Performance Review Process
Google Performance reviews are every six months. At that time, the manager writes a written assessment of the employee’s accomplishments within the last six months and suggests a rating. This recommendation goes into discussion by the TPM Managers of the org. If there are any disagreements, then they all discuss about it.
The following table shows the potential ratings for each employee, as well as the multiplier for their rewards, e.g. if the multiplier is 1.5, then they get 150% of their target rewards (bonus, stock) for that level.
- TI (Transformational Impact): 1.6x
- OI (Outstanding Impact): 1.45x
- SI (Significant Impact): 1.25x
- MI (Moderate Impact): 0.9x
- NI (No Impact): 0x
Promotions are also done every six months. Each Google Technical Program Manager, who is interested in getting a promotion needs to apply for it. They need to write a packet with all the supporting information about their accomplishments since their last promotion. After that, they submit all this information to the Promotions Committee. The Promotions Commitee stack ranks the employees that applied for promo and determines the cut line. Only candidates about the cut line will be promoted. The rest are given feedback on why their application was denied.
The Google Culture
Embracing Openness and Innovation
Walking into Google, I was immediately struck by the air of openness and the spirit of innovation that permeated every corner of the company. Ideas weren’t just welcomed; they were encouraged, regardless of where they came from. This created a vibrant atmosphere where creativity thrived and innovation was just part of the daily routine.
It was empowering to know that my voice mattered and that I could contribute to the conversation. I was amazed by the fact that I could view and modify the source code of every Google product. Everybody’s calendars are visible by default, so I could see their meetings. And every Thursday there is an open Q&A session called TGIF (I assume that it used to be scheduled on Fridays), where the Leadership team receives questions from anyone at Google and answers them.
This culture of openness also meant that we were constantly pushing boundaries and exploring new possibilities. It was an environment that challenged me to think outside the box and to bring my best ideas to the table. And while this sometimes meant facing failure, it also meant that we were always learning and growing, which was incredibly rewarding.
The Power of Collaboration
The emphasis on teamwork at Google was unlike anything I had experienced before. Projects were collaborative endeavors, with each team member playing a crucial role in achieving our common goals.
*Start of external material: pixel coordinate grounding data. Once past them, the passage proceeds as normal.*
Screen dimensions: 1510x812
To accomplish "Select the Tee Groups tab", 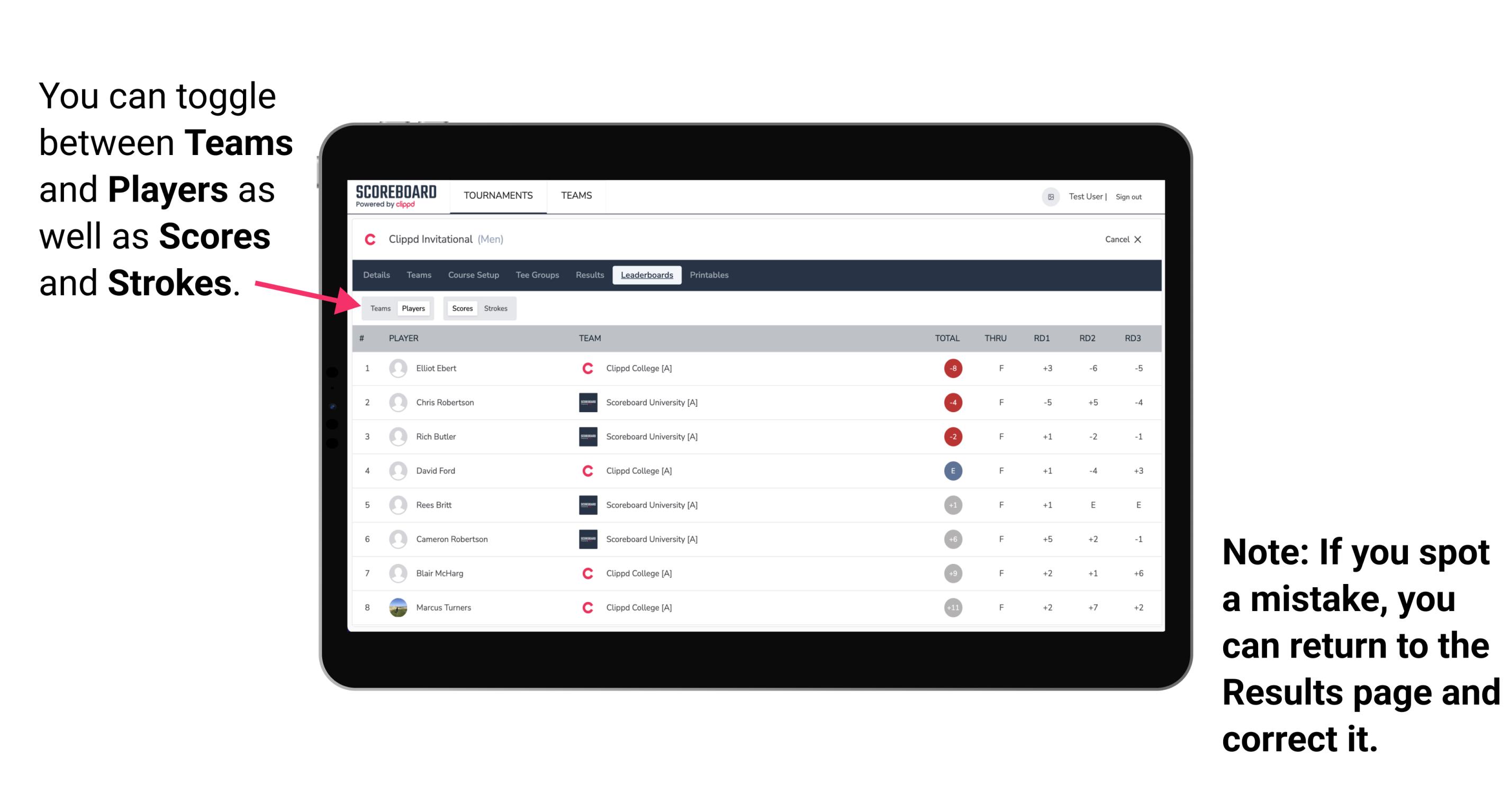I will 536,275.
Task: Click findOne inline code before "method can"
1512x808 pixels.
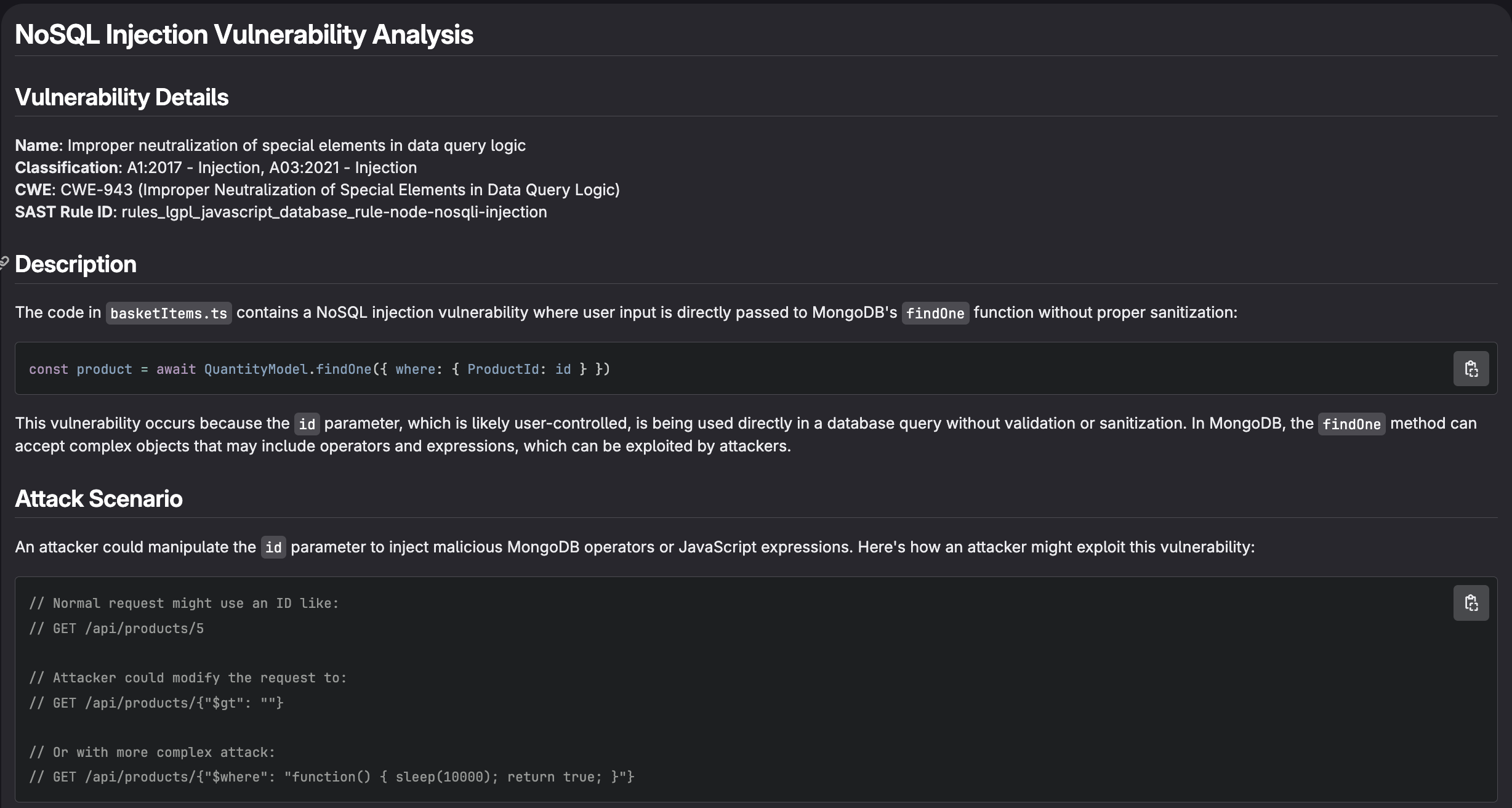Action: [1351, 424]
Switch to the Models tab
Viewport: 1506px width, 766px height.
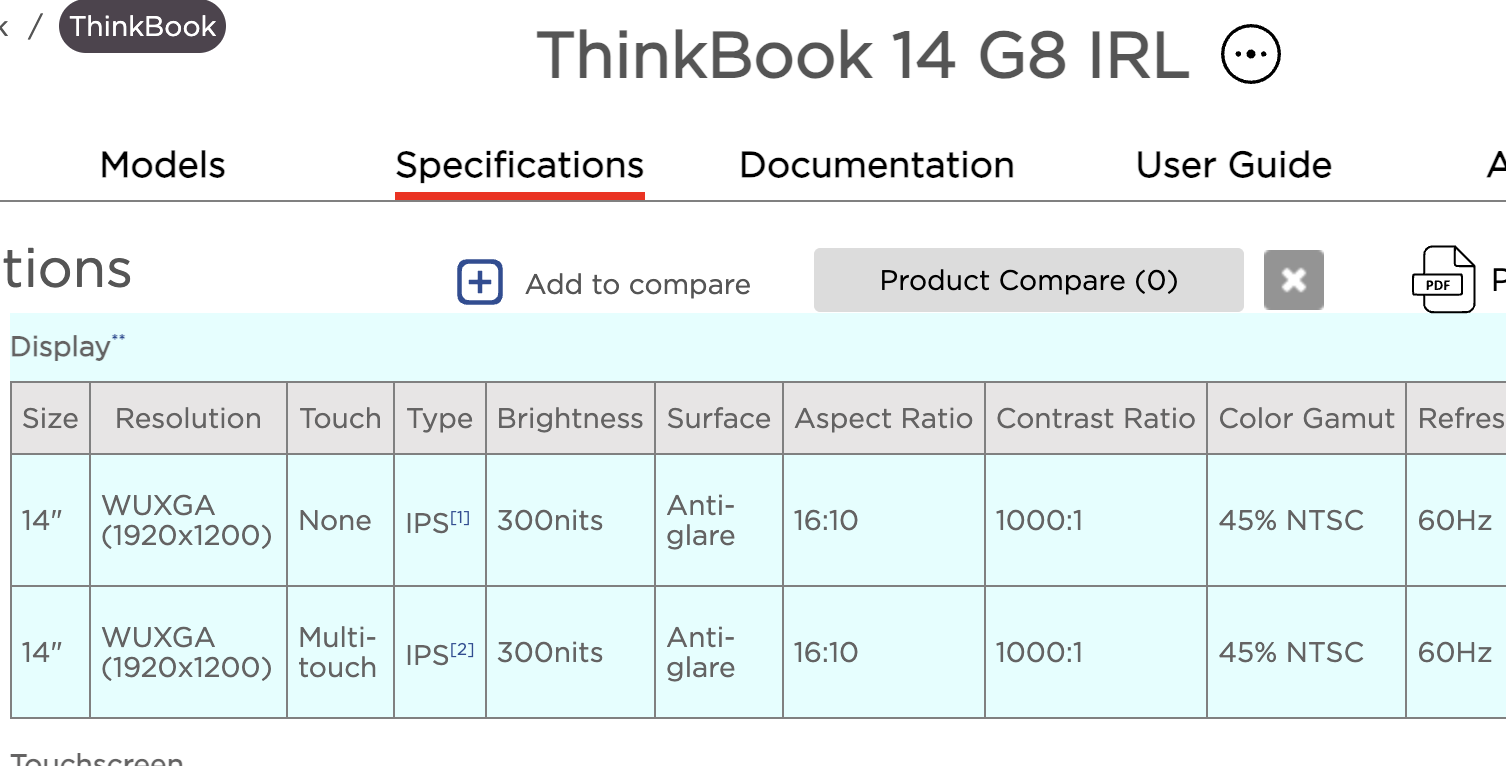tap(163, 165)
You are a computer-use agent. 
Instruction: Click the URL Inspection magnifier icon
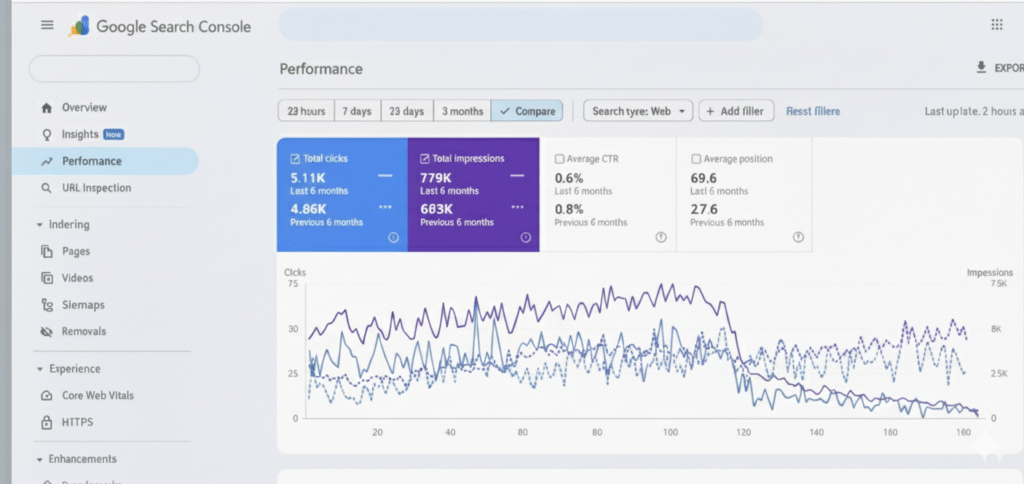46,188
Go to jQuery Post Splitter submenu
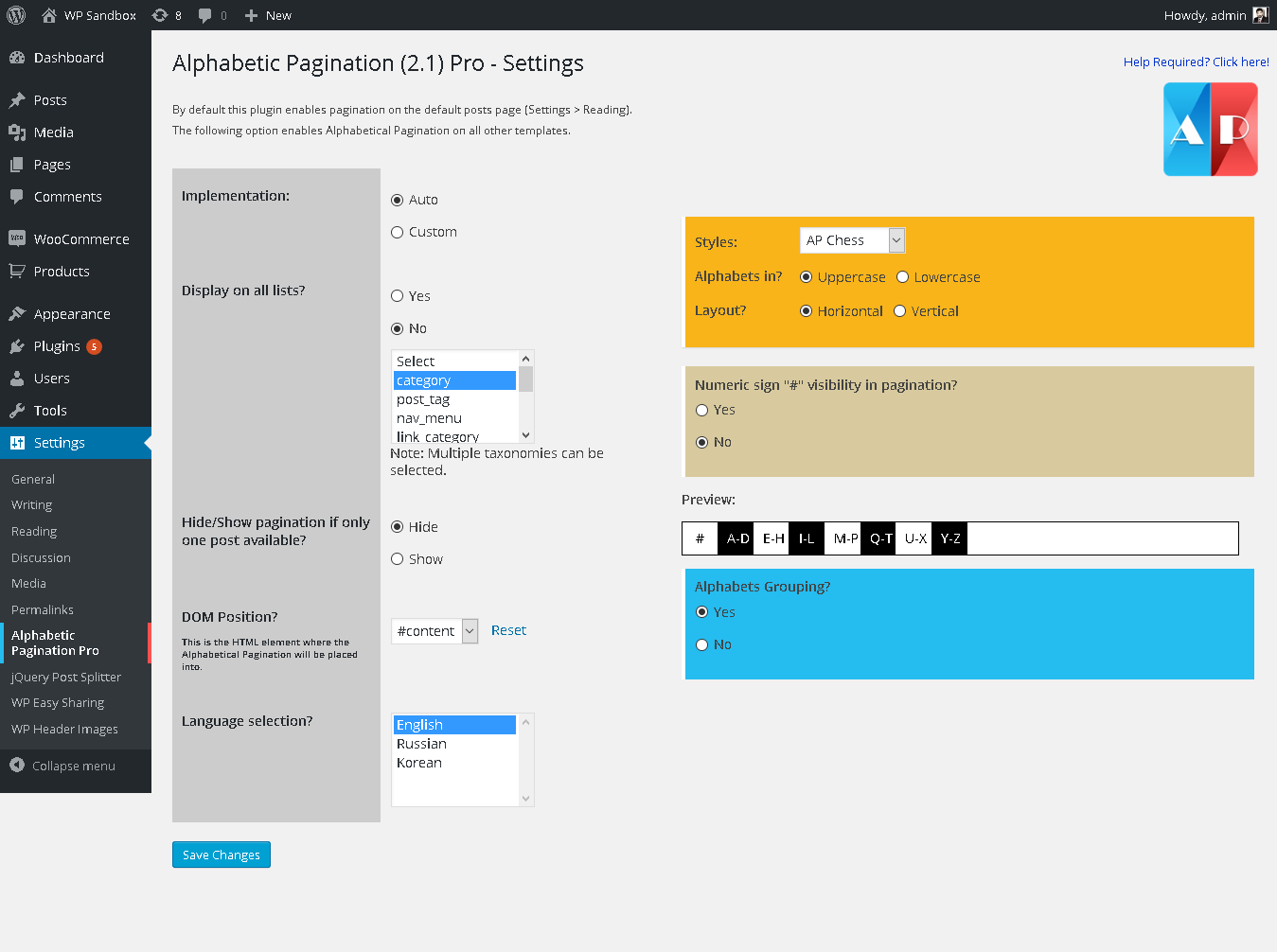1277x952 pixels. click(x=66, y=678)
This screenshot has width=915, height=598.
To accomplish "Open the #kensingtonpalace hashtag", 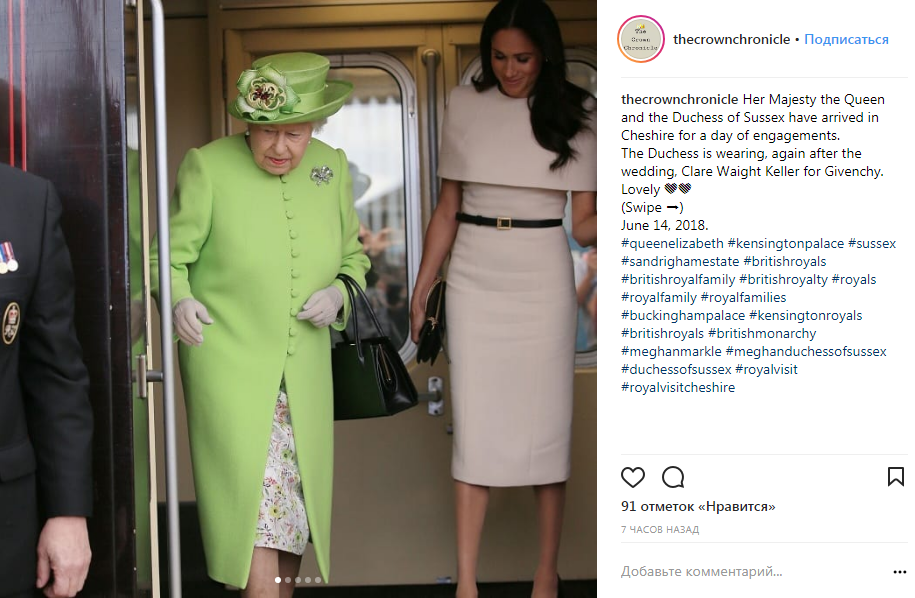I will (x=785, y=243).
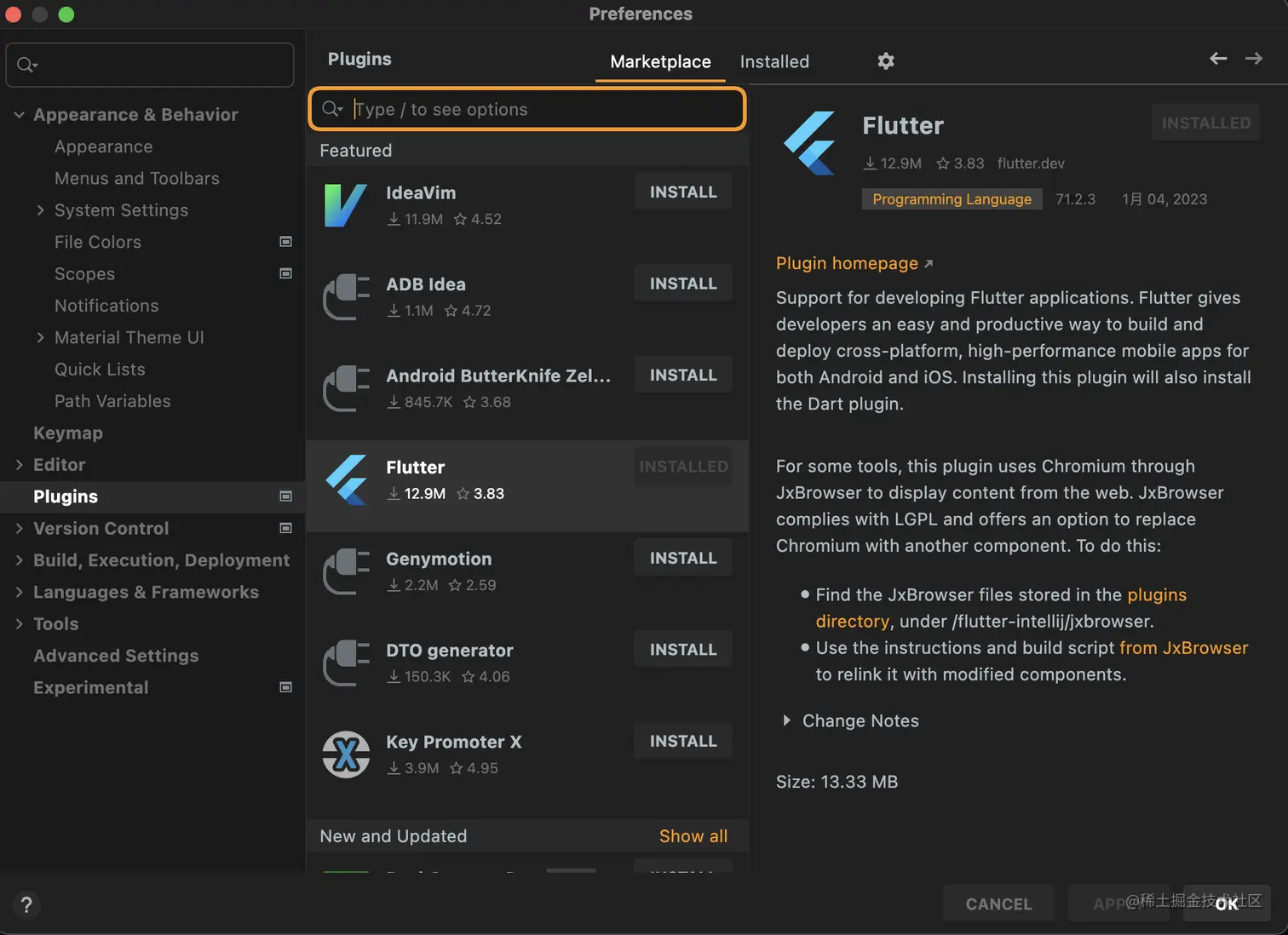Expand the System Settings tree node
Screen dimensions: 1288x935
(x=40, y=210)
This sense of unity and shared purpose was a driving force, helping us to overcome challenges and achieve great things together. The camaraderie that developed among team members made the work feel less like a job and more like a mission, we were all committed to.
This collaborative spirit extended beyond our immediate teams, fostering a sense of community throughout the entire company. It was not uncommon to see cross-functional teams working together, sharing insights, and learning from one another. This interconnectedness not only made the work more enjoyable but also led to better results, as we were able to leverage the diverse skills and perspectives of our colleagues.
A Balance of Work and Play
One of the things that truly set Google apart was its ability to balance hard work with a sense of play. The office spaces were designed to encourage creativity and collaboration, with colorful decor and open layouts. But it wasn’t just about the physical space; it was about the culture that encouraged us to take breaks, play games, and just have fun. This approach to work created a positive and energizing atmosphere, making the challenging work feel more manageable.
But it wasn’t all fun and games. The work we did was demanding and required a high level of dedication and focus. However, the playful culture helped to alleviate the stress and provided a much-needed outlet for relaxation and rejuvenation. It was this balance that made Google a unique and enjoyable place to work, where I could be both productive and happy.
Focus on Well-Being
Working as a Google Technical Program Manager came with its fair share of pressures and high expectations. The pace was fast, and the stakes were high, creating a challenging yet exhilarating environment. There were times when the workload felt overwhelming, but the supportive culture and the shared sense of purpose helped to keep me grounded and focused. It was a constant reminder that we were all in this together, working towards something bigger than ourselves.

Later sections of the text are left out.